NEWSdial.com is a Resource of Well Researched Articles, Information, News, and Videos
Follow us on Twitter


 


Home > Health > Asthma
General Menu

Asthma or Allergies May Reduce Risk of Brain Cancer

Having asthma, hay fever or another allergic condition may reduce the risk of developing one fatal form of brain cancer, a new study suggests. The scientists say that new evidence for this relationship is found in the normal variation of two genes.

“Variations in certain genes may make a person more prone to develop asthma or allergies and those same variations may protect adults against the most common kind of brain cancer,” said Judith Schwartzbaum, the study’s lead author and an associate professor of public health at Ohio State University.

Glioblastoma Multiforme Statistics
Glioblastoma multiforme (GBM), one of the most common forms of brain cancer, affects three out of 100,000 people, but if for people 65 and older that rate that quadruples to 13 out of 100,000. The average five-year survival rate from the time of diagnosis for GBM is only 3.3 percent, and is lower for people 65 and older.
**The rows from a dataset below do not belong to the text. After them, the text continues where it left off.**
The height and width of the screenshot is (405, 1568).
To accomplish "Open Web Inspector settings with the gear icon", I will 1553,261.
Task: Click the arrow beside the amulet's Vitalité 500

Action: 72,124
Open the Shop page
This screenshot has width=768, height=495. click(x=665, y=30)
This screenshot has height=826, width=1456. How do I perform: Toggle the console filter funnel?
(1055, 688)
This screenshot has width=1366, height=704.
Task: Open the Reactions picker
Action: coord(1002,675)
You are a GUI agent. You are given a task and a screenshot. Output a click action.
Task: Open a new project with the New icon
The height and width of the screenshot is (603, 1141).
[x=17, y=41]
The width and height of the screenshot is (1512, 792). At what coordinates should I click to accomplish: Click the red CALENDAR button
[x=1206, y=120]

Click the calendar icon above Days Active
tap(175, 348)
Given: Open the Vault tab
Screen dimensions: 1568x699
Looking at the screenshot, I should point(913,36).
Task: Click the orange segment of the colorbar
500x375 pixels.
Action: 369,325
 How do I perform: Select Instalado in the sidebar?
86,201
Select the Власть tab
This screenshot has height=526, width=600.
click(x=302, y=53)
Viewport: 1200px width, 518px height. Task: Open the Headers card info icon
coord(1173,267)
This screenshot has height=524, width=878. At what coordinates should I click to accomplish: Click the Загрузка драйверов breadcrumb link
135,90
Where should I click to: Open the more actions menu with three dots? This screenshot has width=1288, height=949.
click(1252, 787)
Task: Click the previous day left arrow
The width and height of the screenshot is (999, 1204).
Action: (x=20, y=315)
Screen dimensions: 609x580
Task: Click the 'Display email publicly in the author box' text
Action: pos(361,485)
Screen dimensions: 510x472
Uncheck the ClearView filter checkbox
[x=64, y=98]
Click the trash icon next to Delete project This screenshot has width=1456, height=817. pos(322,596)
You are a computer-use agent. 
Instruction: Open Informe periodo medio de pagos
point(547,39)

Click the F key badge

The current study supports several years’ worth of research by other scientists who have suggested an inverse relationship between asthma, allergies and GBM. But those studies were based only on information that participants gave about their history of asthma and allergies, not on information from DNA testing.

“We needed an objective way to measure the accuracy of allergy self reports, one that isn’t affected by the presence of a brain tumor,” Schwartzbaum said. “Looking at genetic variation is one way to do this.”

Study Findings
The study is the first to include a genetic component in addition to participant self-reports of asthma and allergy. The findings appear in the July 2005 issue of the journal Cancer Research.

The kind of genetic variant Schwartzbaum is talking about is called a polymorphism. While a mutation consists of a rare and abnormal DNA pattern, a polymorphism consists of common patterns, each considered normal.

Polymorphisms can offer protection against certain diseases or render a person more vulnerable to particular conditions. For example, researchers suspect that several polymorphic forms of key genes may increase susceptibility to Alzheimer’s disease.

“People who have polymorphisms in the two genes that we examined may be susceptible to allergic conditions and may also have a lower risk of GBM,” Schwartzbaum said.

Schwartzbaum and her colleagues analyzed DNA samples from 533 people, 111 of whom had been diagnosed with GBM. The other 422 randomly selected participants served as controls. All of the subjects were asked if they had ever been diagnosed with asthma, hay fever or eczema and, if so, how long each of these conditions had lasted.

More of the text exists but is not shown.